An optical illusion is any illusion that deceives the human visual system into perceiving
something that is not present or incorrectly perceiving what is present. There are physiological illusions and cognitive illusions.
Optical illusions can naturally happen by specific optical tricks that show particular assumptions in the human perceptual system.
A mirage is a natural illusion that is an optical phenomenon.
The variation in the apparent size of the Moon (smaller when overhead, larger when near the horizon) is another natural illusion; it is not an optical phenomenon, but rather a cognitive or perceptual illusion.
Developed illusions include phenomena such as the Necker cube and the Scintillating/Hermann grid. They could also be called discovered illusions. Understanding these phenomena is useful in order to understand the limitations of the human visual system.
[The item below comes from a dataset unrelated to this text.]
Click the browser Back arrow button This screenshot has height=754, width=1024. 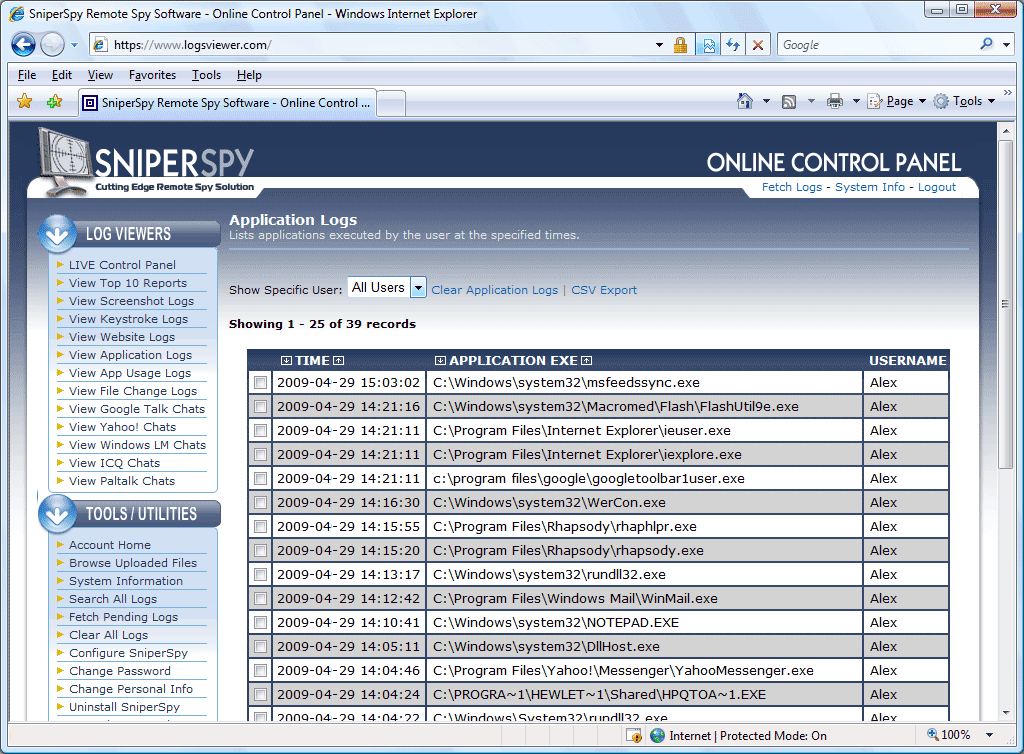[24, 45]
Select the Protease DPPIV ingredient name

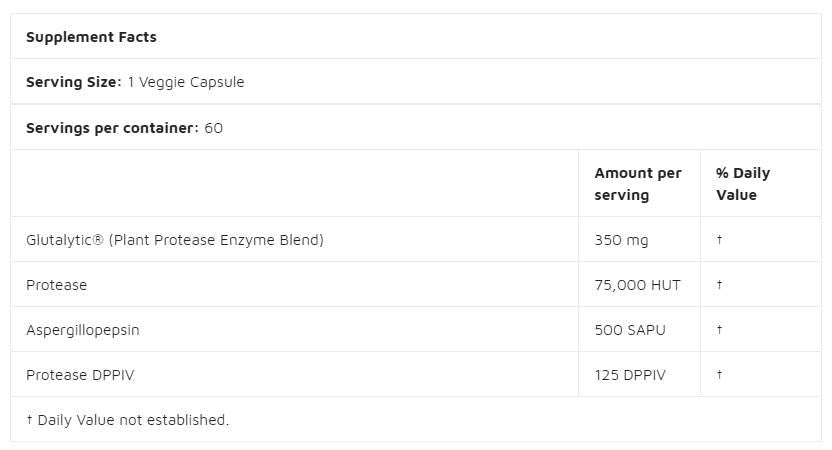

Physiological illusions, such as the afterimages following bright lights or adapting stimuli of excessively longer alternating patterns (contingent perceptual aftereffect, CAE), are the effects on the eyes or brain of excessive stimulation of a specific type - brightness, tilt, colour, movement, and so on. The theory is that stimuli have individual dedicated neural paths in the visual outer wall of an organism for the early stages of visual processing; repetitive stimulation of only a few channels misleads the visual system.
Cognitive illusions are more interesting and well-known. Instead of demonstrating a physiological base they interact with different levels of perceptual processing, in-built assumptions or 'knowledge' are misdirected. Cognitive illusions are commonly divided into ambiguous illusions, distorting illusions, paradox illusions, or fiction illusions. They often exploit the predictive hypotheses of early visual processing. Stereograms are based on a cognitive visual illusion.
Ambiguous illusions are pictures or objects that offer significant changes in appearance. Perception will 'switch' between the alternates as they are considered in turn as available data does not confirm a single view. The Necker cube is a well known example, the motion parallax due to movement is being misinterpreted, even in the face of other sensory data.
Distorting illusions are the most common, these illusions offer distortions of size, length, or curvature. They were simple to discover and are easily repeatable. Many are physiological illusions, such as the Cafe wall illusion which exploits the early visual system encoding for edges. Other distortions, such as converging line illusions, are more difficult to place as physiological or cognitive as the depth-cue challenges they offer are not easily placed. All pictures that have perspective cues are in effect illusions. Visual judgements as to size are controlled by perspective or other depth-cues and can easily be wrongly set.
Paradox illusions offer objects that are paradoxical or impossible, such as the Penrose triangle or impossible staircases seen, for example, in the work of M. C. Escher. The triangle is an illusion dependent on a cognitive misunderstanding that adjacent edges must join. They occur as a byproduct of perceptual learning.
Fiction illusions are the perception of objects that are genuinely not there to all but a single observer, such as those induced by schizophrenia or hallucinogenic drugs.
Known illusions include:
- Ames room illusion
- Ames trapezoidal window illusion
- Benham's top
- Cafe wall illusion
- Converging line distortion illusion
- Craik-O'Brien-Cornsweet illusion
- Fraser spiral illusion
- Hering figure
- Hermann grid illusion
- Impossible trident illusion
- Mach band
- Missing square puzzle
- Moon illusion
- Ponzo illusion
- Muller-Lyer distortion illusion
- Necker cube illusion
- Phi phenomenon
- Penrose triangle aka Impossible triangle illusion
- Poggendorf Illusion
- Scintillating illusion
- Pulfrich effect or Pulfrich pendulum illusion
- Size-weight illusion
- Illusory figure, Kanizsa's pattern
- Stroop effect
Many artists have worked with optical illusions, some extensively, including M.C. Escher, Salvador Dalí, Giuseppe Arcimboldo, Marcel Duchamp, Oscar Reutersvärd and anyone who has ever worked with perspective.